> [Consigne]: Reprenez l'entretien avec Barrio Colette depuis « Vous avez parlé » jusqu'à « travers différents rôles. » inclus, en substituant « identité » à « personnalité ».

:: Extrait cité

Noémie : On est multiples et changeants. Mais on est très sensible au changement d’humeur, des saisons… Et notre manière de créer, d’écrire, est assez spontanée.
Avant de faire de la musique, je viens du théâtre, et dans Barrio Colette, je retrouve cet élan qui sort sur le moment, comme s’il fallait lâcher un truc à ce moment-là. Et je trouve que c’est ça aussi qui est beau chez Barrio. C’est que ça devient logique parce que c’est spontané, que ça vient du cœur.
Vous avez parlé de l’importance du côté théâtral dans vos performances live. Comment cela se traduit-il concrètement sur scène ?
Noémie : J’ai dû développer une personnalité pour la scène, être simplement moi-même ne m’intéressait pas vraiment. Je voulais jouer avec différents traits de caractère. Je suis encore en train de découvrir qui je suis en tant que chanteuse et le théâtre m’aide dans cette recherche, en me permettant de mieux me comprendre à travers différents rôles.
Anissa : Pour ma part, je joue simplement comme je suis. J’ai plus de difficulté à jouer un personnage. Dans Barrio Colette, il y a un aspect un peu burlesque et théâtral. Certains éléments sont mis en scène, d’autres sont totalement naturels, et parfois, il y a des imprévus que l’on va chercher à étirer. C’est aussi une question de direction artistique : on s’inspire de plein de choses : le cinéma, les archives, nos icônes préférées, les vieux magazines, etc. Avec l’envie de créer un patchwork original.
Vos influences variées semblent enrichir votre son et votre style. Comment ces différentes inspirations se manifestent dans votre musique ?
Anissa : On a le premier processus, on grappille et puis on a toutes nos influences. Après, quand il est question de faire un clip, de faire un nouvel album, de faire des nouvelles créations, là, on met tout en commun.
Noémie : Anissa, elle est comme une archiviste des temps modernes, elle trouve des infos un peu partout, les retient très vite pour les synthétiser ensuite. C’est un peu Anissa qui finit par tout réunir.
Anissa : Et puis, être un groupe c’est faire de la musique, mais on n’invente rien de nouveau. Il y a eu tous les groupes avant nous et il y en aura d’autres après. Nous, on ne fait que redonner toutes nos inspirations et en refaire un monde personnel. On ne ferait pas de la musique si on n’avait pas des icônes.
Comment est-ce que vous vous situez dans cette nouvelle manière de chanter le français, comme le font La Femme et Les Clopes par exemple, qui ont des sonorités similaires aux vôtres ?
Noémie : C’est essentiellement dans la manière d’interpréter le français, de façon à mettre le texte en avant plutôt que le lyrisme vocal. Il y a du lyrisme vocal, mais je ne vais pas vibrer avec ma voix, je pense que c’est là où nous nous rejoignons.

::::
:: Données brutes

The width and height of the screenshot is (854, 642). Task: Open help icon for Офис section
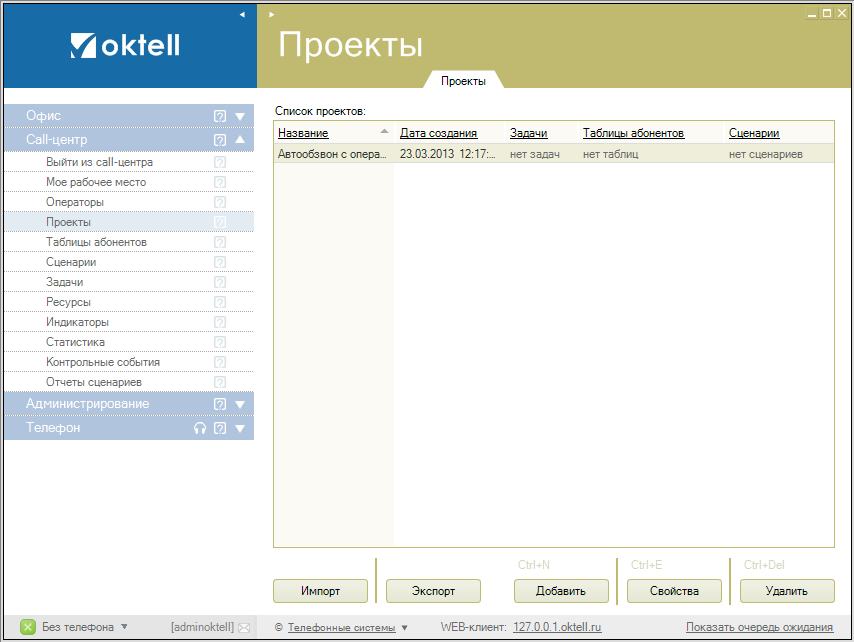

::::

> [Corrigé]:
Vous avez parlé de l’importance du côté théâtral dans vos performances live. Comment cela se traduit-il concrètement sur scène ?
Noémie : J’ai dû développer une identité pour la scène, être simplement moi-même ne m’intéressait pas vraiment. Je voulais jouer avec différents traits de caractère. Je suis encore en train de découvrir qui je suis en tant que chanteuse et le théâtre m’aide dans cette recherche, en me permettant de mieux me comprendre à travers différents rôles.